His perspective on taking your God-given uniquenesses and channeling those towards being the most effective, thriving, fulfilled person you can be  resonated with me so deeply.

And so, I have consumed every book he has written.  I have listened every chance I’ve had to hear him speak.  I’ve watched his videos and I’ve taken all of our staff through the Strengths Finder materials.

Imagine how excited I was when I learned that he was writing a book SPECIFICALLY FOR WOMEN!

In Find Your Strongest Life: What the Happiest and Most Successful Women Do Differently Marcus puts into data and words the feelings that I think women leaders have wrestled with as we’ve continued to make greater strides over the last several decades in our careers.  The startling reality?  We’re less happy now than we were decades ago when we had less options and less opportunities.  Seems kind of backwards, right?  In our attempt to “have it all” we’re finding ourselves more and more miserable.  Marcus attempts to redefine “having it all” and then walks us through some data, myths and choices that we need to evaluate in order to find our strongest life.

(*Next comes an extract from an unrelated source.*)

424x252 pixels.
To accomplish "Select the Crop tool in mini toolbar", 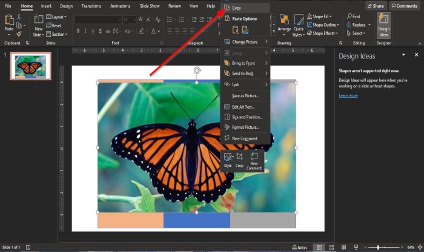I will click(239, 158).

If you’re a woman trying to “have it all”, Marcus is going to hit a nerve… well, really a lot of nerves… as you read through this book.  The book is a very quick read.  That can be good or bad depending on your perspective.  For me, it was too quick.  And if you’ve been a Marcus fan for some time, you are going to see a lot of regurgitated material from his other books.  There’s probably no way around that since he’s staying focused on his strength of empowering others to find theirs – you can only say the same thing in different ways so many times.  But if you are brand new to Marcus, you’ll love it!

Here’s my favorite quote from the book and a quick video of Marcus telling you about the book himself.

“The psychological result of too many choices is that we’re always in search of an elusive perfection.”